What's the proper way to stop Google from indexing old or useless content?
 by Kristi Hagen

What's the proper way to stop Google from indexing old or useless content?

  • In my effort to get rid of old / useless content, or at least stop Google from indexing it, I changed the robots.txt file to disallow some areas as shown below:
    :User-agent: *
    Disallow: /wp-admin/
    Allow: /wp-admin/admin-ajax.php
    Noindex: /author/
    Noindex: /tag/
    Disallow: /author/
    Disallow: /tag/
    Disallow: /news/
    Disallow: /category/
    Disallow: /testimonials/
    Disallow: /testimonials-widget-category/
    Disallow: /testimonials-widget-post_tag/
    

    We are now getting messages from GSC regarding 'Coverage Issues' which say: Indexed, though blocked by robots.txt.

    Is this something to worry about and is there any way around it?

Answer:

This is a great question and a common mistake that SEOs make. Google even came out and put a BIG warning against doing this on their Block search indexing with 'noindex' support page:

Important! For the noindex directive to be effective, the page must not be blocked by a robots.txt file. If the page is blocked by a robots.txt file, the crawler will never see the noindex directive, and the page can still appear in search results, for example if other pages link to it.
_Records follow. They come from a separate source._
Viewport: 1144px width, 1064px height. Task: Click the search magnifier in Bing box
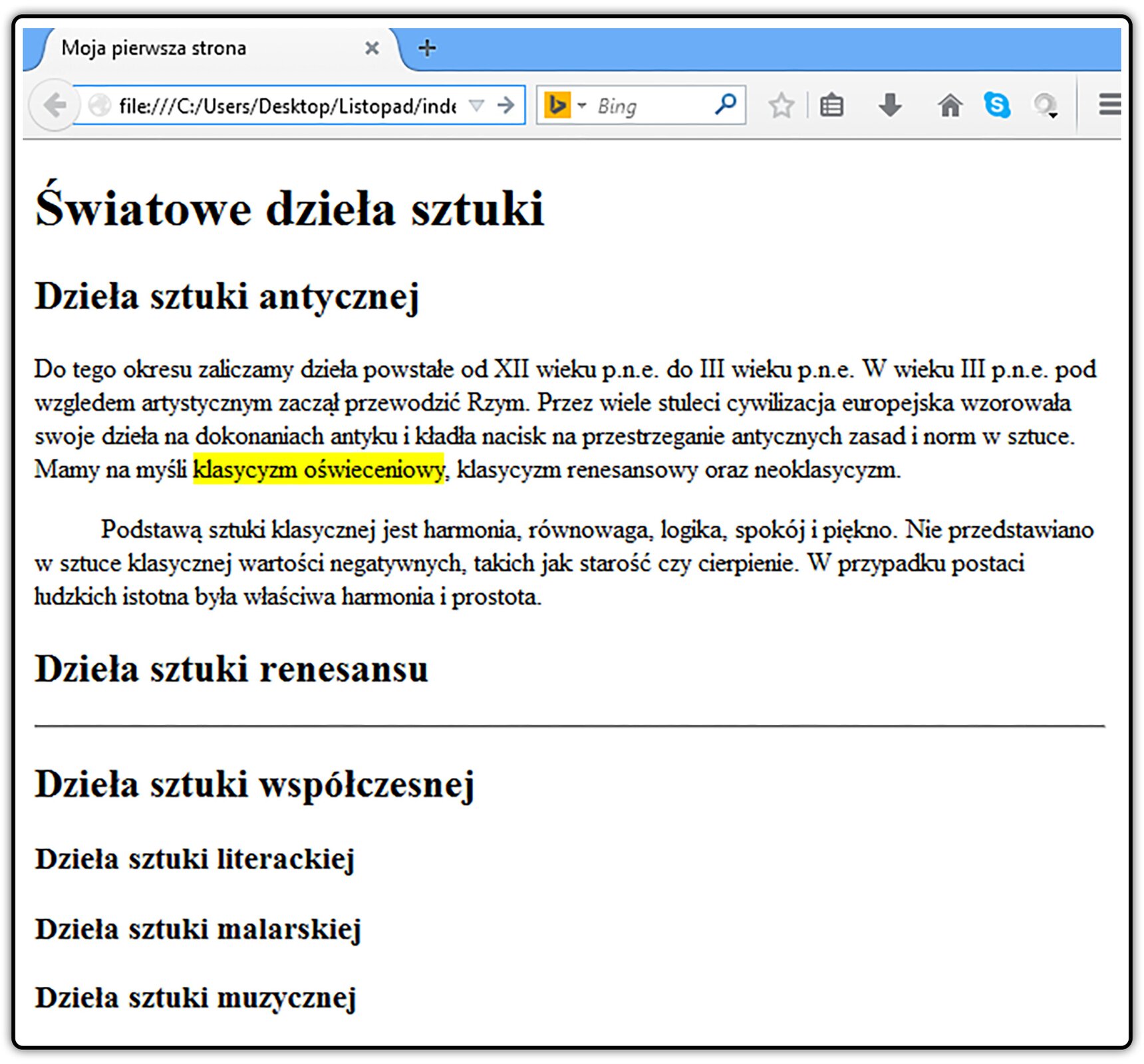click(726, 104)
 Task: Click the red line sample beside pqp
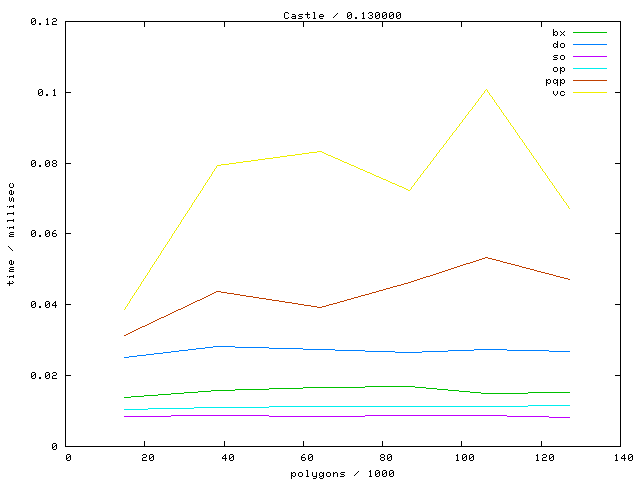point(590,81)
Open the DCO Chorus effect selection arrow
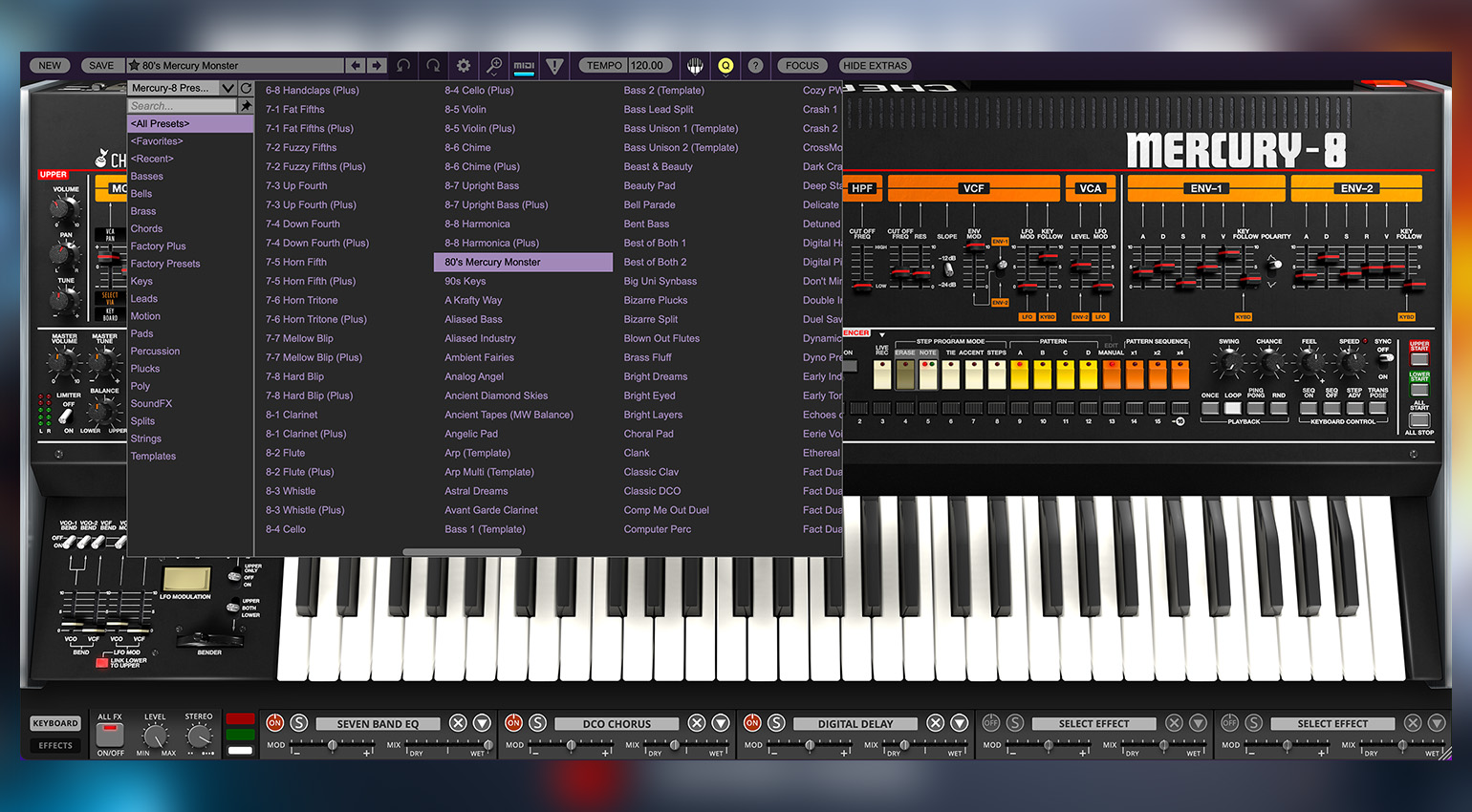Screen dimensions: 1472x812 721,723
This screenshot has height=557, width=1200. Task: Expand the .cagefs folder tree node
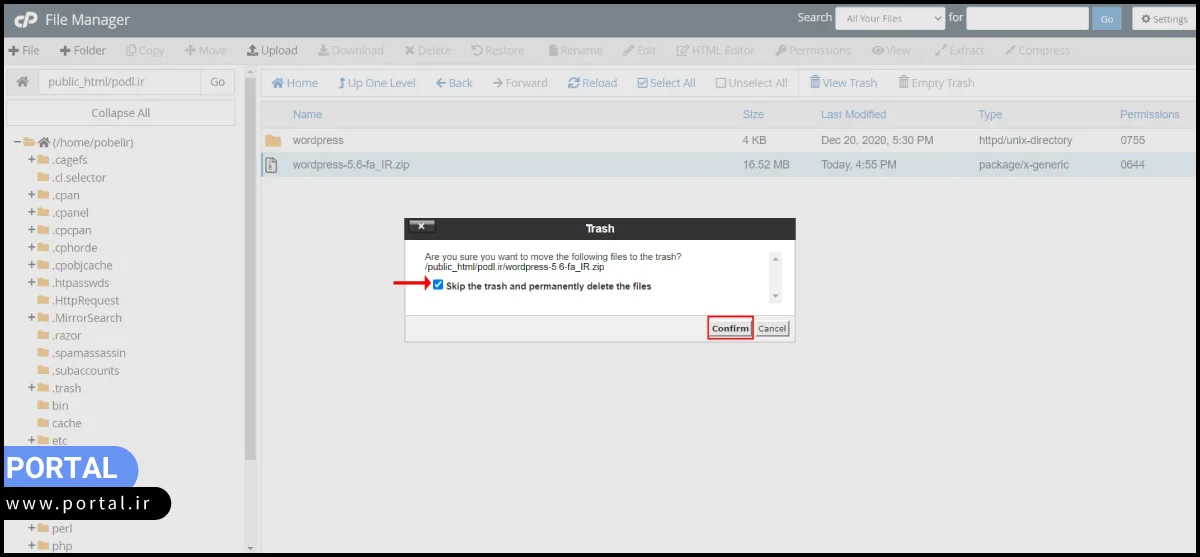pos(32,160)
So, the issue with using robots.txt for no indexing for files (such as /tag/) is that anything that was already indexed will get "stuck" in the index. Google won't spider and add more, but since they can't scan the URLs, they don't drop them out either.

Typically the best solution on WordPress is to use the meta noindex tag on these (like /tag/). If you're using the Yoast SEO plugin you can use it to tell Search Engines not to index those directories sections of your site. That will generate a meta noindex tag on just those pages.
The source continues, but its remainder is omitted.